- [REQUIREMENT] Hunt through the lines below for the string "search" and copy each one that has it.

- [DATA FOR THIS TASK]

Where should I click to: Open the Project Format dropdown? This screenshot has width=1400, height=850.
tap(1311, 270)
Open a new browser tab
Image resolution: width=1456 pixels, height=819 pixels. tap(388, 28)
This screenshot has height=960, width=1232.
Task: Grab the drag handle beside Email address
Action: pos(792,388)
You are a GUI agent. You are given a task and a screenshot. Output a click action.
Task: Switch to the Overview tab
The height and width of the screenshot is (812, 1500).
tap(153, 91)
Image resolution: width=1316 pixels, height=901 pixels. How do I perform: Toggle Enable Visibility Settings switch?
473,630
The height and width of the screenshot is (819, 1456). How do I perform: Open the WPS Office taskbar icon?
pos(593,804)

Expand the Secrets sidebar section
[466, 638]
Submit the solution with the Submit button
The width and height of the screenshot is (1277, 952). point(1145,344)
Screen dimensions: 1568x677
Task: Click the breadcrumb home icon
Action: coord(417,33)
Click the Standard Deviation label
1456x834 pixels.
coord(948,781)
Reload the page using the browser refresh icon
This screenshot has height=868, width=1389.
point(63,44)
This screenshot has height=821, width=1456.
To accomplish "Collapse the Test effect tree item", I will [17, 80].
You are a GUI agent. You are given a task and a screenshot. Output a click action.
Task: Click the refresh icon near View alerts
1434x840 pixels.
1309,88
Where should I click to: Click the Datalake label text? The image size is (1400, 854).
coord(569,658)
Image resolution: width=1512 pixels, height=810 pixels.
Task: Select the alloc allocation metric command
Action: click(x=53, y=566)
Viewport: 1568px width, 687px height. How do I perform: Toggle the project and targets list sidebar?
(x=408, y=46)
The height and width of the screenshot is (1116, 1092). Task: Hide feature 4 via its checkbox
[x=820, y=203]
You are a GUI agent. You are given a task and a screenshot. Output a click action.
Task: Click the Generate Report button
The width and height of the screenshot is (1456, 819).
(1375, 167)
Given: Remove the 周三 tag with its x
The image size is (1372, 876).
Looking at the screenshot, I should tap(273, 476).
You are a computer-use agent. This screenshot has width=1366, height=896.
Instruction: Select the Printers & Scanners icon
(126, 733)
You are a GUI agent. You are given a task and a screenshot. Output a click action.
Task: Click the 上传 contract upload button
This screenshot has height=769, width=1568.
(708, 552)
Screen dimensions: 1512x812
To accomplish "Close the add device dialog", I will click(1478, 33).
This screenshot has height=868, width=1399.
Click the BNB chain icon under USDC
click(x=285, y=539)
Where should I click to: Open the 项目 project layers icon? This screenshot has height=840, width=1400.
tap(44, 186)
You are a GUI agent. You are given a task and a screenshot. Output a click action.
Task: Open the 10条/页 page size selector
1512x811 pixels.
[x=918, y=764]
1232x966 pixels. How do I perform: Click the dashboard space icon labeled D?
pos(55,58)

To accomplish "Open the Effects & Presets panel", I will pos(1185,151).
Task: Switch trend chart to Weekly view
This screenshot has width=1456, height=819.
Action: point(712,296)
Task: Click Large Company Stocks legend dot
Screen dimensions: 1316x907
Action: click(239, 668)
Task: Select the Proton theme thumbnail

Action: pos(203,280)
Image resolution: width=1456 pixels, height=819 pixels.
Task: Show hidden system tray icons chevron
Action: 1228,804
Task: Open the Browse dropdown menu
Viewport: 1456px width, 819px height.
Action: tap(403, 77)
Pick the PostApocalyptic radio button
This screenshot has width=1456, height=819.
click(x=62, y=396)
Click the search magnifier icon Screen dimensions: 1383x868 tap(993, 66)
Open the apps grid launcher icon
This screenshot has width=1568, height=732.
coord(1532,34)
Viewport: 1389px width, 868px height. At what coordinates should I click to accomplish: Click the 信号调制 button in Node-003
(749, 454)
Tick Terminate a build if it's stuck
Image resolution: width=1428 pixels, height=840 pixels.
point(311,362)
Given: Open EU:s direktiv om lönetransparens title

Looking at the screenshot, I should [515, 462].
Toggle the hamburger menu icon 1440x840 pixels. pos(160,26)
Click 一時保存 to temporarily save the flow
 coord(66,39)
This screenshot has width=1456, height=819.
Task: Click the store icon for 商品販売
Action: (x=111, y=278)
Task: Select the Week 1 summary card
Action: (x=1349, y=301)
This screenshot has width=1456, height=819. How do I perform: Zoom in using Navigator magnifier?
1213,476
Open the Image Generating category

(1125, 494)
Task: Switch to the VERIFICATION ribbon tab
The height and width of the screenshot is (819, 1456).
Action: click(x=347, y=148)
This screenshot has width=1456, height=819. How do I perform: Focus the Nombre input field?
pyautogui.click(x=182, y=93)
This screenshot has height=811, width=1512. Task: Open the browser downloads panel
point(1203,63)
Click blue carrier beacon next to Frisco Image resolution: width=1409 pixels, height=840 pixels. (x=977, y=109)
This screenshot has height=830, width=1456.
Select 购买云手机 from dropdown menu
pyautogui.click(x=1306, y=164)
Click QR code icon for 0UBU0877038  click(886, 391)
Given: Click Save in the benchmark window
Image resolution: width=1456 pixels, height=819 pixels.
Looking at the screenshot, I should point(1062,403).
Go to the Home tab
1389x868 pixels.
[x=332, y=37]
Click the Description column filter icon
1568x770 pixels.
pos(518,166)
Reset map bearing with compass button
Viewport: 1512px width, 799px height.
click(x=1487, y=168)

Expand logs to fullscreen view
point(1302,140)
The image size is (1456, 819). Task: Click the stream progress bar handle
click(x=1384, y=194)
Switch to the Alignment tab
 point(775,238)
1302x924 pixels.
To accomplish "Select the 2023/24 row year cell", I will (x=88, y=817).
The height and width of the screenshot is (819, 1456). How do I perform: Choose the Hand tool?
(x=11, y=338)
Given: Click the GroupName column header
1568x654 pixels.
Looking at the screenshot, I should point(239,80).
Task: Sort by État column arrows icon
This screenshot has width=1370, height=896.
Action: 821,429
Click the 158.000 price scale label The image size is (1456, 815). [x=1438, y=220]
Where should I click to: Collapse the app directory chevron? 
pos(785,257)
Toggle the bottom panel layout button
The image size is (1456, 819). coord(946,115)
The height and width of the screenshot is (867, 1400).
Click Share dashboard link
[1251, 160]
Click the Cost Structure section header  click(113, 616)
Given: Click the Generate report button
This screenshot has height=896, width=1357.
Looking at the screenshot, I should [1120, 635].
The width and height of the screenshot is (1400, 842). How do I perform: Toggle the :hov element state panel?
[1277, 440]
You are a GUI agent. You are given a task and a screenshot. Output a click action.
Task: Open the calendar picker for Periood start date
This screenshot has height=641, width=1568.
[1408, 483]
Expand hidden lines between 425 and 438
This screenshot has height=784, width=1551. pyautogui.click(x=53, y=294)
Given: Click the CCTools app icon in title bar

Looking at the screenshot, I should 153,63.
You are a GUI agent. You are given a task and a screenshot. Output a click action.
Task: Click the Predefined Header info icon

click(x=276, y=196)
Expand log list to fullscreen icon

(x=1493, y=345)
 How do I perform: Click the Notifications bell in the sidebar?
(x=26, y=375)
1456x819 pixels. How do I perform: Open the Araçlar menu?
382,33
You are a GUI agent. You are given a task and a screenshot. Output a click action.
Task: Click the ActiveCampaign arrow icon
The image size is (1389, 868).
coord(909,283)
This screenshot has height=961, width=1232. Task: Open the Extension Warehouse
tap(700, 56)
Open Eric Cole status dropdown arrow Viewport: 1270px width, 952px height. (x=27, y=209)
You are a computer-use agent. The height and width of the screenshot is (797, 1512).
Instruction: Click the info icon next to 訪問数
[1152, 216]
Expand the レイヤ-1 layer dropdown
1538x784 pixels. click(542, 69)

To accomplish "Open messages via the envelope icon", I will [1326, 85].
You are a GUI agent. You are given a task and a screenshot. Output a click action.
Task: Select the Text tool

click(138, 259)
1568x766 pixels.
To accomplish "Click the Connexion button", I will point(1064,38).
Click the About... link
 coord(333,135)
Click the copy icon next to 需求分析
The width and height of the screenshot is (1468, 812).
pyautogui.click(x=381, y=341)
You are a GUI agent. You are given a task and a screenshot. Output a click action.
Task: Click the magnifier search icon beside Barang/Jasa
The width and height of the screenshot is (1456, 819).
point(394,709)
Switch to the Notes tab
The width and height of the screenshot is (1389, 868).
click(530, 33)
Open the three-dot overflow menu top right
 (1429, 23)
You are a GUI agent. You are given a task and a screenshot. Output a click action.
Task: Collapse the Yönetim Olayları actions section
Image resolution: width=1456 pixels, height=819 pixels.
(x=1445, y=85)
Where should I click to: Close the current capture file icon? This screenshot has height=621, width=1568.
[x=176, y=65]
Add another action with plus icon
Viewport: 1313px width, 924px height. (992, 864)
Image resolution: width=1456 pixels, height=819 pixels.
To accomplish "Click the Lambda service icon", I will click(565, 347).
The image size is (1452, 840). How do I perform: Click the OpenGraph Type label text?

- [REPLY]
Click the search magnifier icon Screen dimensions: 1383x868 tap(993, 66)
Task: Click the magnifier search icon beside Barang/Jasa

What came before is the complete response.